Glomerular Filtration Rate
Heart Failure*
Heart*
Humans
Mortality
Multivariate Analysis
Prevalence
Prognosis

Figure

  • Figure 1 Association between renal dysfunction according to log NT-proBNP and LVEF. In receiver-operating-curves analysis, the AUC of log NT-proBNP (A) and LVEF (B) to predict renal dysfunction are presented. AUC = area under the curve; CI = confidence interval; EF = ejection fraction; HFpEF = heart failure with preserved ejection fraction; HFrEF = heart failure reduced ejection fraction; LVEF = left ventricular ejection fraction; NT-proBNP = N-terminal pro-brain natriuretic peptide.

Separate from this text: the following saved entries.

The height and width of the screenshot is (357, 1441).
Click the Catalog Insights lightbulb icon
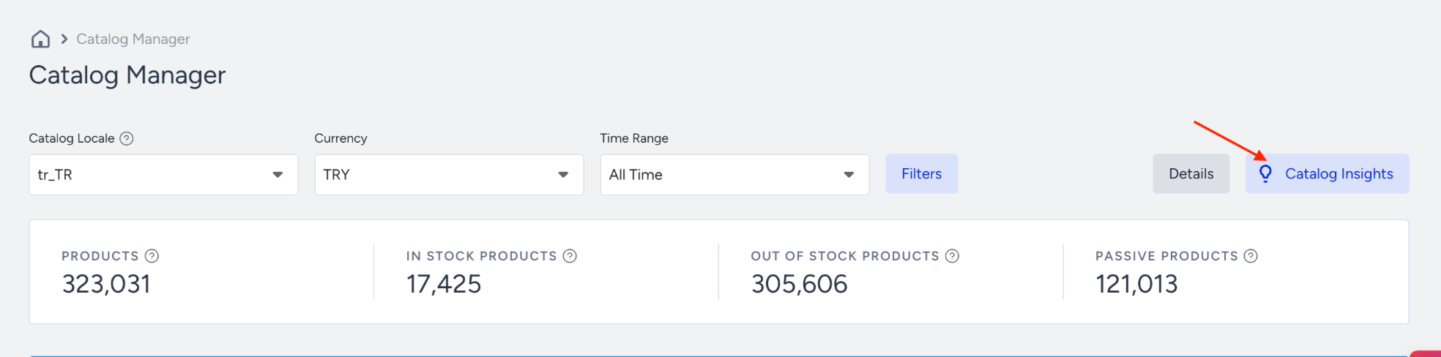(1265, 174)
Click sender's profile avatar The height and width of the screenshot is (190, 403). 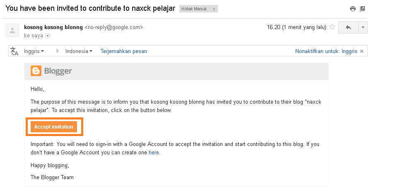12,30
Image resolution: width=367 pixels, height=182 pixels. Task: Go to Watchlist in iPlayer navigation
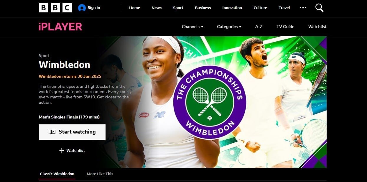(x=317, y=27)
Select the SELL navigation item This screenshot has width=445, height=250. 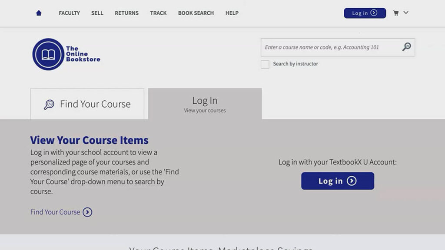[97, 13]
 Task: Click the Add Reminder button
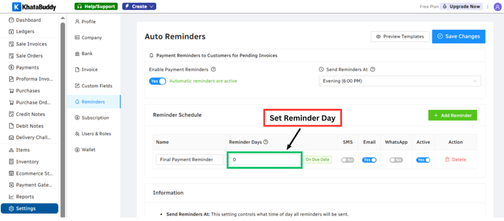tap(452, 115)
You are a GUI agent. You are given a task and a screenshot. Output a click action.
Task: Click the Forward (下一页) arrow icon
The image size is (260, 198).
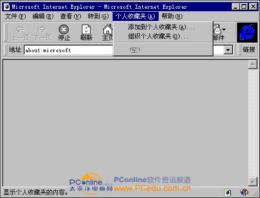42,29

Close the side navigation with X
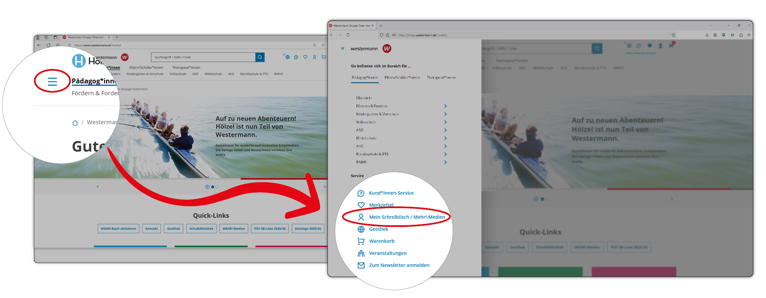click(342, 49)

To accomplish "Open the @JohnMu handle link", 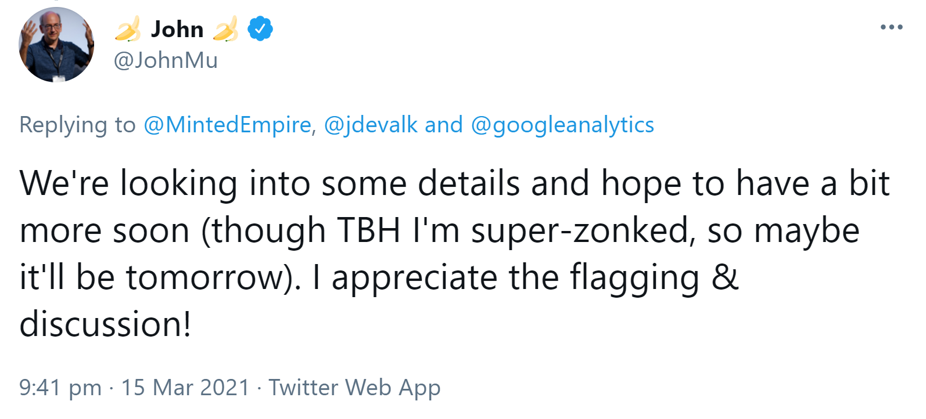I will point(166,60).
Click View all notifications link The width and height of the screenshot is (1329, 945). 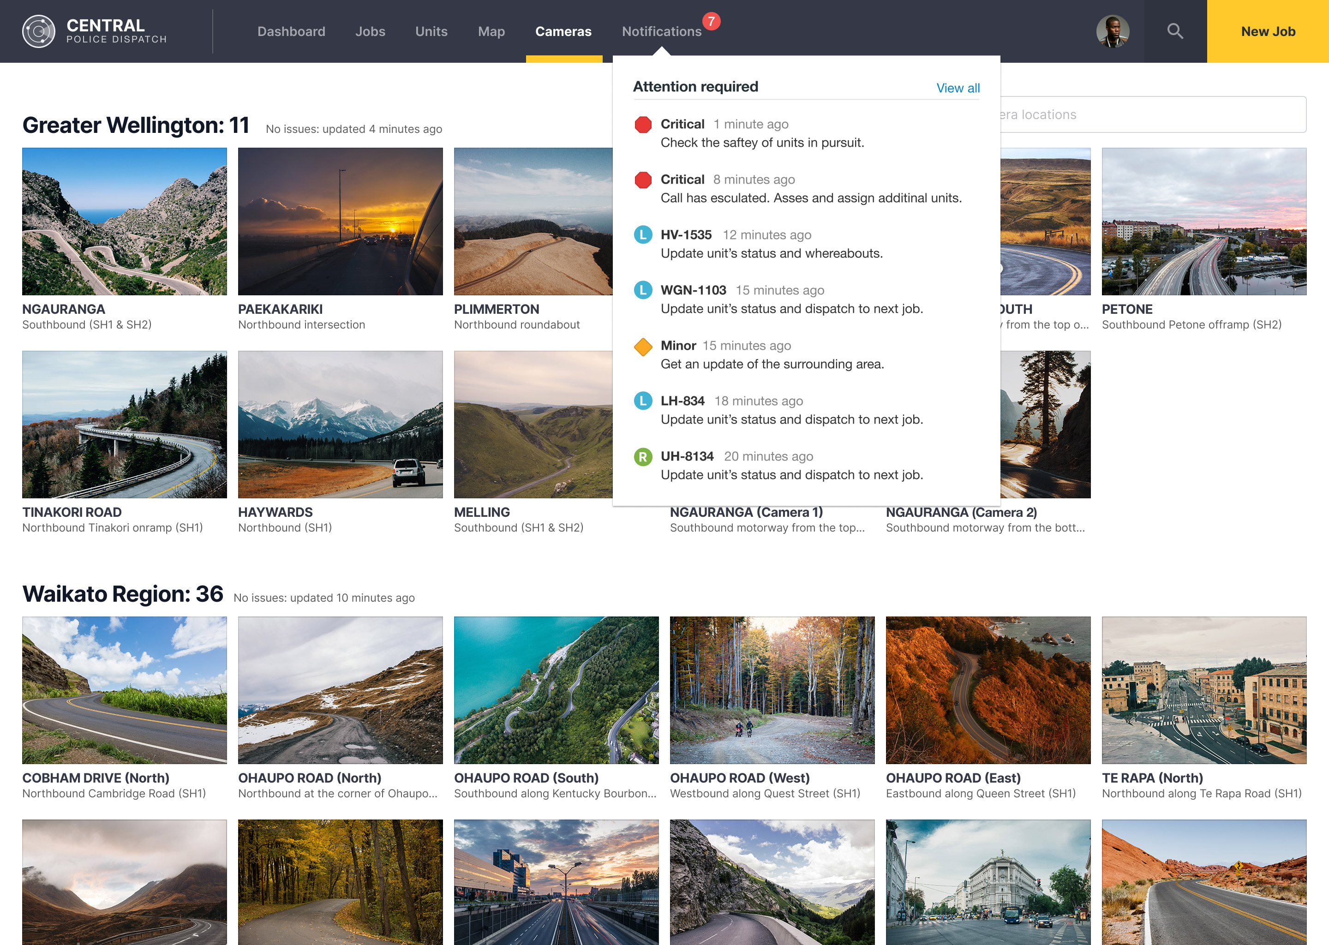coord(957,87)
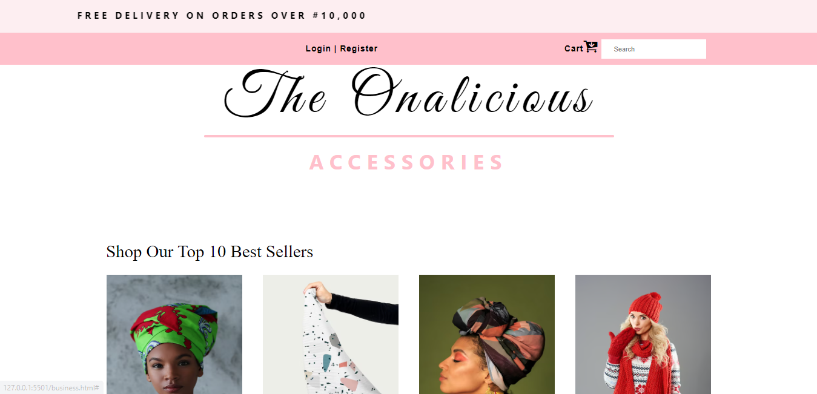This screenshot has width=817, height=394.
Task: Open the green ankara headwrap product photo
Action: 174,334
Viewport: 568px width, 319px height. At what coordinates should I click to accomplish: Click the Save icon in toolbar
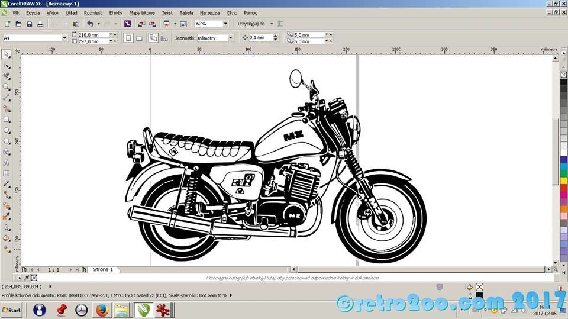[x=29, y=24]
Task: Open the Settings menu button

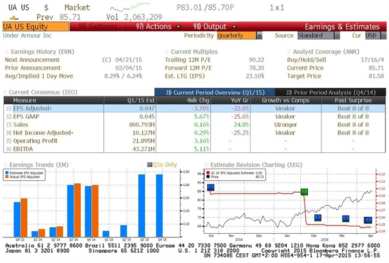Action: tap(94, 27)
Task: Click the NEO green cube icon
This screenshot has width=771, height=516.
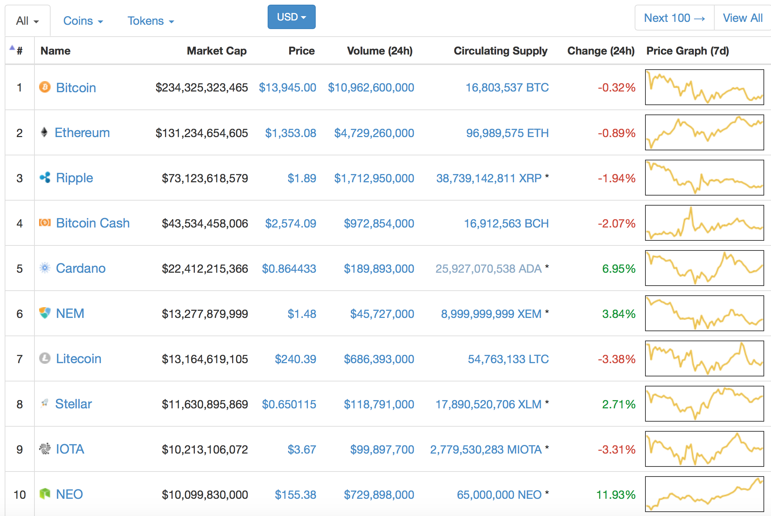Action: 45,494
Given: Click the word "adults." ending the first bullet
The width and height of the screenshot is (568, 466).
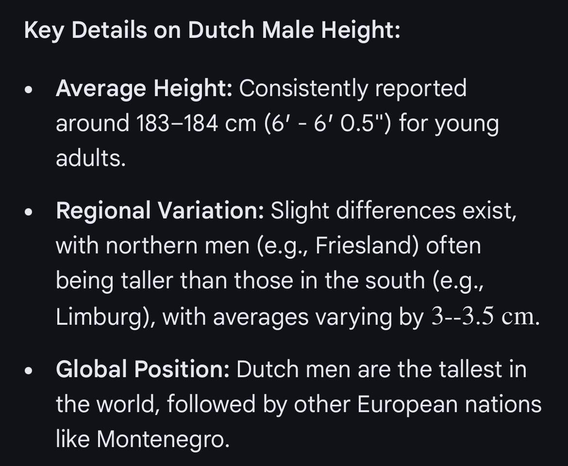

  • Figure 2 Association of NT-proBNP and LVEF with renal dysfunction. Patients were divided in quartiles according to LVEF and NT-proBNP. Risk on the y-axis is HR±95% CIs using a logistic regression model. CI = confidence interval; HR = hazard ratio; LVEF = left ventricular ejection fraction; NT-proBNP = N-terminal pro-brain natriuretic peptide; OR = odds ratio.

  • Figure 3 Survival rates according to renal dysfunction. Kaplan-Meier curves of the 12-month survival rates according to renal dysfunction in all (A), HFpEF (B), and HFrEF (C) patients are presented. GFR = glomerular filtration rate; HFpEF = heart failure with preserved ejection fraction; HFrEF = heart failure with reduced ejection fraction.

  • Figure 4 Readmission free survival rates according to renal dysfunction. Kaplan-Meier curves for 12-month readmission free survival rates according to renal dysfunction in all (A), HFpEF (B), and HFrEF (C) patients are presented. GFR = glomerular filtration rate; HFpEF = heart failure with preserved ejection fraction; HFrEF = heart failure with reduced ejection fraction.